Many liberal politicians showed us that their engagement with legislation to protect black lives from police violence was conditional on polls. They were not based on moral rectitude or fundamental principles, but on the public appeal of their ideas. When the winds changed direction, these politicians changed course, like a weathervane.
They were afraid of being labeled or identified as champions of a “defund the police” ideology. Rather than rebranding a laudable effort to allocate municipal resources more wisely with a more acceptable slogan, they took the easier, politically expedient course of action: They rushed to neutralize the idea by declaring their direct opposition to it – not defunding the police. , but increasing funds for it.
Police unions, too, learned a lesson: that they could survive the most intense and coordinated exposures of their practices that they had ever faced and still dodge federal legislation to combat the violence that occurs under their command.
Some states, including California and New York, moved quickly, while the topic was still in vogue, to rewrite some penal codes, and a few cities have increased citizen protections with initiatives such as strengthening “duty to intervene” policies. But there was no national police reform.
If there are any rare occasions to employ a cliché, this is it: they got out of a jam. If there’s a sliver of something positive in all of this, it’s anecdotal at the moment. It’s the impact Black women seem to be having in challenging the system when they have the power not necessarily to prevent violent excesses, but at least to punish them. The chief of police who acted promptly to fire the officers in the Nichols case is a black woman.
When Rayshard Brooks was killed in Atlanta, Atlanta Mayor Keisha Lance Bottoms, a black woman, accepted her police chief’s resignation and ruled that the officers involved should be summarily fired. Unfortunately, the agents ended up not being indicted, they sued the city hall and were reinstated in the police force.
When a white Dallas police officer, Amber Guyger, entered the apartment of Botham Shen Jean and fatally shot him, Police Chief U. Reneé Hall, a black woman, moved promptly to obtain a warrant for the officer’s arrest.

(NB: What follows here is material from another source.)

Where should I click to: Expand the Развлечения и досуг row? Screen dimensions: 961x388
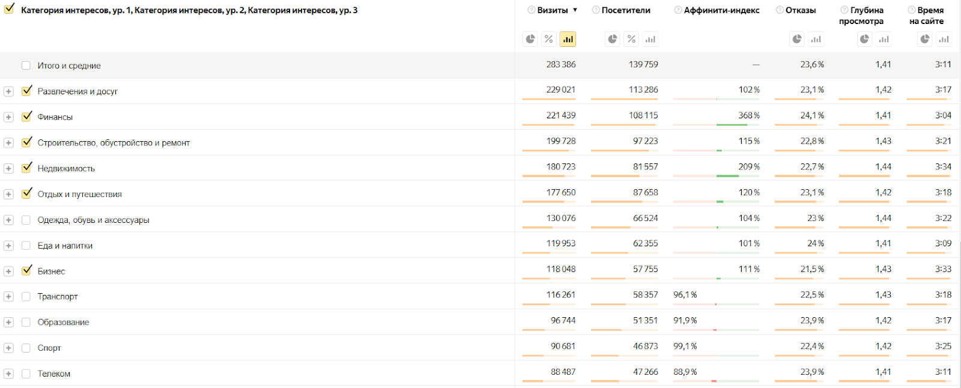pyautogui.click(x=8, y=92)
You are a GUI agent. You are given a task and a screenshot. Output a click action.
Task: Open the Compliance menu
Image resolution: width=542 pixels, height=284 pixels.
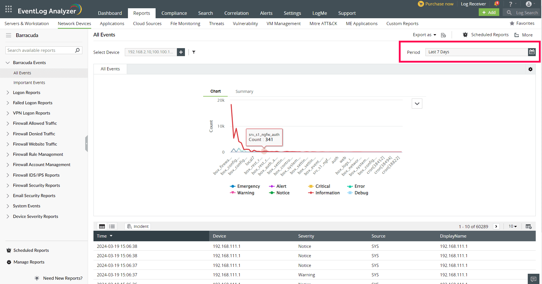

Guyger was convicted of intentional homicide.
I don’t mean to imply that a handful of cases reveal a universal truth. I want to point out these cases as curiosities worth paying attention to.
Rather than pointing to a system that is evolving and humanizing itself, these examples only underscore the racialized nature of the system and the slowness with which it has operated in places where neither the people in power nor the accused officers are black.
The death of Tire Nichols is not just an individual tragedy. Nichols is a dead end victim of a predatory system that America has lost the will to confront. The untreated wound bled, and the blood seeped through the gauze.
With a wealth of experience honed over 4+ years in journalism, I bring a seasoned voice to the world of news. Currently, I work as a freelance writer and editor, always seeking new opportunities to tell compelling stories in the field of world news.